[Opening Entries shown section]

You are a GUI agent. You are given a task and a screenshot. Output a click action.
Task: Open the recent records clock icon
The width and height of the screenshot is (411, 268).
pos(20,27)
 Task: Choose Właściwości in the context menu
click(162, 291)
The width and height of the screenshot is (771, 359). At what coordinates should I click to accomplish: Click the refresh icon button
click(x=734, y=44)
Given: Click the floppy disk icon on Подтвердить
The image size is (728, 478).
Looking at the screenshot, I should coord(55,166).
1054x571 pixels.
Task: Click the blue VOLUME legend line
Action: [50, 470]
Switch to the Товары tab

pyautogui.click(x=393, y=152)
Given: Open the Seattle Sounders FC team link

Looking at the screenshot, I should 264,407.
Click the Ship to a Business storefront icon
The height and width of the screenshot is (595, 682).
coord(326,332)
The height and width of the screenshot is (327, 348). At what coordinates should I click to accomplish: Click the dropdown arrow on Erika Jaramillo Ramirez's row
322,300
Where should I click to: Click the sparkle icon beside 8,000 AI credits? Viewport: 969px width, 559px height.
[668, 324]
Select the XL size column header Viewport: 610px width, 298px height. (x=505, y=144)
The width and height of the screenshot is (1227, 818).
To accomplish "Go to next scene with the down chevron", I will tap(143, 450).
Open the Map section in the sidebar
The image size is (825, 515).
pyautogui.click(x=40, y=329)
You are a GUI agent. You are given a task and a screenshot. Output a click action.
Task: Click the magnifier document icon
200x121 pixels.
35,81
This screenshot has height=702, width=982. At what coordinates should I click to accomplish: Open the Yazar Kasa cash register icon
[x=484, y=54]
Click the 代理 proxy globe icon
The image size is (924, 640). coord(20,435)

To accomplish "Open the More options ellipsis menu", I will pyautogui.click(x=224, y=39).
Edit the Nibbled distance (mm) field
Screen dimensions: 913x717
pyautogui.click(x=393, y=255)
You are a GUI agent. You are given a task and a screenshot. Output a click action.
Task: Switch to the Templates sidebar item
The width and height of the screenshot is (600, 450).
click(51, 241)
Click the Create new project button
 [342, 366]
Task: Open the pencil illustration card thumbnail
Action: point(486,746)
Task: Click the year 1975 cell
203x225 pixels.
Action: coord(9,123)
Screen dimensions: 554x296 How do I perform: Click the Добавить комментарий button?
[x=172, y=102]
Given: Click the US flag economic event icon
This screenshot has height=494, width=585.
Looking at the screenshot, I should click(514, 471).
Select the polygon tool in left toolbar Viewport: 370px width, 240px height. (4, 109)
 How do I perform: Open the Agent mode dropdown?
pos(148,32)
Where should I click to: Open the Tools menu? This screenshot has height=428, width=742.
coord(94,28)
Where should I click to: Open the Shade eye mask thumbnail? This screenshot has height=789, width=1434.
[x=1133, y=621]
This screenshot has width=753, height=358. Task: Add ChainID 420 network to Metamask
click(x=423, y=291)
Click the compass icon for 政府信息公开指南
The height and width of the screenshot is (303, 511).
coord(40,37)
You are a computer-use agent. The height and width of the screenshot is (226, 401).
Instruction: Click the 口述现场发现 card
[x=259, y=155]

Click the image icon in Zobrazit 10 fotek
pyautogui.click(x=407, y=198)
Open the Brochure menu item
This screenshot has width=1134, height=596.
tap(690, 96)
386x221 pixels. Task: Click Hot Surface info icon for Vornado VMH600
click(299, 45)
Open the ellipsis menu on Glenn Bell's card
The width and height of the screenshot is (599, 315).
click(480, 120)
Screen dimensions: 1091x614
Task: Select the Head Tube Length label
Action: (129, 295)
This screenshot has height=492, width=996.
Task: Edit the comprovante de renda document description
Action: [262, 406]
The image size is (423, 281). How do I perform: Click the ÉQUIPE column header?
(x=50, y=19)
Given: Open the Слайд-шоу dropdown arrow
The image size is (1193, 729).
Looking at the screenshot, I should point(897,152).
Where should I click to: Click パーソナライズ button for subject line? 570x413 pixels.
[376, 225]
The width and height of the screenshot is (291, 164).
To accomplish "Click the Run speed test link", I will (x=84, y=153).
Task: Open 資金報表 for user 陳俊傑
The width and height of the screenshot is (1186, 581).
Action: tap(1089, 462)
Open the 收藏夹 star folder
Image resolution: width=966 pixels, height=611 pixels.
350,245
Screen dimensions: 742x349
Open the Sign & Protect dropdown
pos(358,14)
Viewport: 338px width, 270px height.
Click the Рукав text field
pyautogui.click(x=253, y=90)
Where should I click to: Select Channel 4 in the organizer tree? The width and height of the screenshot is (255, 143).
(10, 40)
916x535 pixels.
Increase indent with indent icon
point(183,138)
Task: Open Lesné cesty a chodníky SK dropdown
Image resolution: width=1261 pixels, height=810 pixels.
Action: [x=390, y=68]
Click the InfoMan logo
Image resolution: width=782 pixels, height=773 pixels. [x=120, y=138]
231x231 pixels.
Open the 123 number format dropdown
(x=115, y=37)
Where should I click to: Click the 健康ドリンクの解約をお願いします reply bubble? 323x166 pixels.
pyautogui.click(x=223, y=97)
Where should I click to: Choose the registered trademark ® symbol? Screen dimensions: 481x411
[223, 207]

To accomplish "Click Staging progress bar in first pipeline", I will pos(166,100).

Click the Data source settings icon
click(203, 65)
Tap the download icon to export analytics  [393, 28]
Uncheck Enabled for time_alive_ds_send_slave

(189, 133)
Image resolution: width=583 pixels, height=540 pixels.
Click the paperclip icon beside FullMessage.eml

[Closing Entries shown section]

**What to work on:** Please give the number of lines in the entries above that hold "sidebar", with no other text.

**Response box:** 2